Cancer epigenetics: from laboratory studies and clinical trials to precision medicine

Abstract

Epigenetic dysregulation is a common feature of a myriad of human diseases, particularly cancer. Defining the epigenetic defects associated with malignant tumors has become a focus of cancer research resulting in the gradual elucidation of cancer cell epigenetic regulation. In fact, most stages of tumor progression, including tumorigenesis, promotion, progression, and recurrence are accompanied by epigenetic alterations, some of which can be reversed by epigenetic drugs. The main objective of epigenetic therapy in the era of personalized precision medicine is to detect cancer biomarkers to improve risk assessment, diagnosis, and targeted treatment interventions. Rapid technological advancements streamlining the characterization of molecular epigenetic changes associated with cancers have propelled epigenetic drug research and development. This review summarizes the main mechanisms of epigenetic dysregulation and discusses past and present examples of epigenetic inhibitors in cancer diagnosis and treatment, with an emphasis on the development of epigenetic enzyme inhibitors or drugs. In the final part, the prospect of precise diagnosis and treatment is considered based on a better understanding of epigenetic abnormalities in cancer.
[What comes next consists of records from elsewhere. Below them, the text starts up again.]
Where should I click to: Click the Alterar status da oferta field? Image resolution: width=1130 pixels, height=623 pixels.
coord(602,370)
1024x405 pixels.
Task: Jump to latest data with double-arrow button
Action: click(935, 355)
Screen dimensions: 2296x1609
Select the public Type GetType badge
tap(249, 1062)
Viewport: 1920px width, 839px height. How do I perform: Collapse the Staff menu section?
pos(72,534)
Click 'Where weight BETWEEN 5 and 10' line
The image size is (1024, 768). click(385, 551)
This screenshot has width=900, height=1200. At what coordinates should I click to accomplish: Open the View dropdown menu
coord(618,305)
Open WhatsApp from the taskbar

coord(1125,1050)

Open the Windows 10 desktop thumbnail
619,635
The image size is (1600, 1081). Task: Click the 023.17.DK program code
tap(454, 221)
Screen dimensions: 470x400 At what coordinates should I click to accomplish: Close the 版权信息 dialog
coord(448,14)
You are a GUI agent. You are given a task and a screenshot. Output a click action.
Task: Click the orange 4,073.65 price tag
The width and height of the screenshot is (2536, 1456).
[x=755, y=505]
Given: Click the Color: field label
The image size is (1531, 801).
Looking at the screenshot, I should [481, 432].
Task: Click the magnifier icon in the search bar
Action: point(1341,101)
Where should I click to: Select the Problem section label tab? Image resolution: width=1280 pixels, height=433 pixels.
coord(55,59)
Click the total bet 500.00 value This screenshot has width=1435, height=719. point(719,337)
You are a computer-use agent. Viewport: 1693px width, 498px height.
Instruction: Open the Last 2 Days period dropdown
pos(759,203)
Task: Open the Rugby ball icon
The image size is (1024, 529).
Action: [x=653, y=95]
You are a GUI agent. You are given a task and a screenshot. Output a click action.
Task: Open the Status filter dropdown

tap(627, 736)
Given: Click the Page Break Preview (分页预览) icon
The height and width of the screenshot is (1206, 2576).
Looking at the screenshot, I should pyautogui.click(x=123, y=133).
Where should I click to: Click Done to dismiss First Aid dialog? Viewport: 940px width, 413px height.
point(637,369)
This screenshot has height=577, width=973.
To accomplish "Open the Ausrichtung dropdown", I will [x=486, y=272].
Fig. 1. Epigenetic alterations associated with carcinogenesis.

Epigenetic alterations involve DNA methylation, histone acetylation, and miRNA regulation that have reversible effects on gene silencing and activation through epigenetic enzymes and related proteins. Writers (DNMT, HAT, and KMT) are enzymes that add acetyl (Ac) and methyl (Me) tags to histones. MBDs are readers that recognize methyl-CpG and modify histones. Erasers (DNA demethylase, HDAC, and KDM) are responsible for removing chemical groups from DNA or histones. Noncoding RNAs (miRNAs and lncRNAs) are also involved in epigenetic regulation. A DNA methylation in normal and cancer cells. The overall hypomethylation and local hypermethylation of promoter regions are characteristics of cancer cells. P: promoter region. B Methylation and demethylation of lysine or arginine in histones. Lysine can be methylated once (me1), twice (me2) or three times (me3) catalyzed by KMT. Arginine is methylated once (me1) or twice (me2) catalyzed by KMT. These processes can be reversed by KDM. C HDAC removes acetyl groups from histone lysine residues. Acetylated histones are considered “active chromatin” allowing gene transcription, whereas deacetylated histones are “non-active chromatin” associated with gene silencing. D The methylation of m⁶A is installed by the RNA methyltransferase complex with the catalytic subunit METTL3/METTL4 (writer) and removed by demethylases, such as FTO and ALKBH5 (eraser). m⁶A reader proteins (YTHDCs) can specifically bind m⁶A transcripts. DNMT, DNA methyltransferase; HAT, histone acetyltransferase; HDAC, histone deacetylase; KDM, lysine demethylase; KMT, lysine methyltransferase; m⁶A, N⁶-Methyladenosine. MBP, methyl-CpG-binding domain protein.

Fig. 2. Approaches contributing to personalized medicine.

A Multi-omics comprehensively analyzes the genome, transcriptome, and epigenetic panels of tumors from multiple perspectives. B Classification diagram of AI application in precision medicine.